▸ Stored data entries:
▬▬▬▬▬▬

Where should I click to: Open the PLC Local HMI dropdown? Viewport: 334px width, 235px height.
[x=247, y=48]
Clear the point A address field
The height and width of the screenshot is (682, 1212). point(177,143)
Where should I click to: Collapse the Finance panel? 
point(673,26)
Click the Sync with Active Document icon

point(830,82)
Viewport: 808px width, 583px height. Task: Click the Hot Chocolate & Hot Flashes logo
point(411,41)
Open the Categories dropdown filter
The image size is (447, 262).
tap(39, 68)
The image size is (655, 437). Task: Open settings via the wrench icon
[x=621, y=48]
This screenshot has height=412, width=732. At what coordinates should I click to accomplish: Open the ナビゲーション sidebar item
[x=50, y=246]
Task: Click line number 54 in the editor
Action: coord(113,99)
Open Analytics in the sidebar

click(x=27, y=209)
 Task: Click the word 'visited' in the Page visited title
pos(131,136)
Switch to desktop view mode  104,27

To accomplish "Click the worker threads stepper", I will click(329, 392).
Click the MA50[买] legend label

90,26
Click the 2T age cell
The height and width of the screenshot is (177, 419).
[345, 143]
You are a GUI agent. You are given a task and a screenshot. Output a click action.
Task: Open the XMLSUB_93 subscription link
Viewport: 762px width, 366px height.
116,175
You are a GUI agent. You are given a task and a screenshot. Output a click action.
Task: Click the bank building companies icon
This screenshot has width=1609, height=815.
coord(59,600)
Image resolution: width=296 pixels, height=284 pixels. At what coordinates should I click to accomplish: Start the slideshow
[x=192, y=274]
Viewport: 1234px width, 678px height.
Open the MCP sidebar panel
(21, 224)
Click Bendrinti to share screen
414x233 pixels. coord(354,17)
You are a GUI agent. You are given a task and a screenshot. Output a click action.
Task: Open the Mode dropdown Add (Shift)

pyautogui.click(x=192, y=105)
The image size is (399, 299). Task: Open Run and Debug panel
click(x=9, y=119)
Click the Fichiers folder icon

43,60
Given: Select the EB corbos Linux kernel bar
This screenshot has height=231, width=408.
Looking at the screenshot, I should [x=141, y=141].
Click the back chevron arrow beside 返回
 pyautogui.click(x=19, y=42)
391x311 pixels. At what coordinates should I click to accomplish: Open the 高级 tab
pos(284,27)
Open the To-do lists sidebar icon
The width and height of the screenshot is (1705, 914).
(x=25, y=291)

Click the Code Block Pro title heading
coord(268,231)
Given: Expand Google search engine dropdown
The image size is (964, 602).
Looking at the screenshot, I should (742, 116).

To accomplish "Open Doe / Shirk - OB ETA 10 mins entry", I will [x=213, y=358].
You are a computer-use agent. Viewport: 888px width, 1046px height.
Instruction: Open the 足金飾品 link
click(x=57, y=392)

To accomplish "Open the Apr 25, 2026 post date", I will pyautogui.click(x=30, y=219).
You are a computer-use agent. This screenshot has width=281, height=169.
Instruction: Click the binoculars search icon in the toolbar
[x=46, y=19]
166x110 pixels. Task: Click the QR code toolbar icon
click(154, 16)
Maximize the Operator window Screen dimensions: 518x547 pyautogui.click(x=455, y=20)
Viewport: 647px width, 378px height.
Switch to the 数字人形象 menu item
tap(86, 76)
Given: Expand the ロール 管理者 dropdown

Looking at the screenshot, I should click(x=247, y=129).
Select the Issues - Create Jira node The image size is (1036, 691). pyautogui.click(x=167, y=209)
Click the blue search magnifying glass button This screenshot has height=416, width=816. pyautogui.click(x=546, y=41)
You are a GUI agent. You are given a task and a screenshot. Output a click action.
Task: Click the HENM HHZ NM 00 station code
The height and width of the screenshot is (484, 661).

▬▬▬▬▬▬

▸ Exercise aim: The records need to be copied exactly, with no line left out.

▸ Answer for this exercise:
Where should I click to: Open the PLC Local HMI dropdown? Viewport: 334px width, 235px height.
[x=247, y=48]
Clear the point A address field
The height and width of the screenshot is (682, 1212). point(177,143)
Where should I click to: Collapse the Finance panel? 
point(673,26)
Click the Sync with Active Document icon

point(830,82)
Viewport: 808px width, 583px height. Task: Click the Hot Chocolate & Hot Flashes logo
point(411,41)
Open the Categories dropdown filter
The image size is (447, 262).
tap(39, 68)
The image size is (655, 437). Task: Open settings via the wrench icon
[x=621, y=48]
This screenshot has height=412, width=732. At what coordinates should I click to accomplish: Open the ナビゲーション sidebar item
[x=50, y=246]
Task: Click line number 54 in the editor
Action: coord(113,99)
Open Analytics in the sidebar

click(x=27, y=209)
 Task: Click the word 'visited' in the Page visited title
pos(131,136)
Switch to desktop view mode  104,27

To accomplish "Click the worker threads stepper", I will click(329, 392).
Click the MA50[买] legend label

90,26
Click the 2T age cell
The height and width of the screenshot is (177, 419).
[345, 143]
You are a GUI agent. You are given a task and a screenshot. Output a click action.
Task: Open the XMLSUB_93 subscription link
Viewport: 762px width, 366px height.
116,175
You are a GUI agent. You are given a task and a screenshot. Output a click action.
Task: Click the bank building companies icon
This screenshot has width=1609, height=815.
coord(59,600)
Image resolution: width=296 pixels, height=284 pixels. At what coordinates should I click to accomplish: Start the slideshow
[x=192, y=274]
Viewport: 1234px width, 678px height.
Open the MCP sidebar panel
(21, 224)
Click Bendrinti to share screen
414x233 pixels. coord(354,17)
You are a GUI agent. You are given a task and a screenshot. Output a click action.
Task: Open the Mode dropdown Add (Shift)

pyautogui.click(x=192, y=105)
The image size is (399, 299). Task: Open Run and Debug panel
click(x=9, y=119)
Click the Fichiers folder icon

43,60
Given: Select the EB corbos Linux kernel bar
This screenshot has height=231, width=408.
Looking at the screenshot, I should [x=141, y=141].
Click the back chevron arrow beside 返回
 pyautogui.click(x=19, y=42)
391x311 pixels. At what coordinates should I click to accomplish: Open the 高级 tab
pos(284,27)
Open the To-do lists sidebar icon
The width and height of the screenshot is (1705, 914).
(x=25, y=291)

Click the Code Block Pro title heading
coord(268,231)
Given: Expand Google search engine dropdown
The image size is (964, 602).
Looking at the screenshot, I should (742, 116).

To accomplish "Open Doe / Shirk - OB ETA 10 mins entry", I will [x=213, y=358].
You are a computer-use agent. Viewport: 888px width, 1046px height.
Instruction: Open the 足金飾品 link
click(x=57, y=392)

To accomplish "Open the Apr 25, 2026 post date", I will pyautogui.click(x=30, y=219).
You are a computer-use agent. This screenshot has width=281, height=169.
Instruction: Click the binoculars search icon in the toolbar
[x=46, y=19]
166x110 pixels. Task: Click the QR code toolbar icon
click(154, 16)
Maximize the Operator window Screen dimensions: 518x547 pyautogui.click(x=455, y=20)
Viewport: 647px width, 378px height.
Switch to the 数字人形象 menu item
tap(86, 76)
Given: Expand the ロール 管理者 dropdown

Looking at the screenshot, I should click(x=247, y=129).
Select the Issues - Create Jira node The image size is (1036, 691). pyautogui.click(x=167, y=209)
Click the blue search magnifying glass button This screenshot has height=416, width=816. pyautogui.click(x=546, y=41)
You are a GUI agent. You are given a task and a screenshot. Output a click action.
Task: Click the HENM HHZ NM 00 station code
The height and width of the screenshot is (484, 661).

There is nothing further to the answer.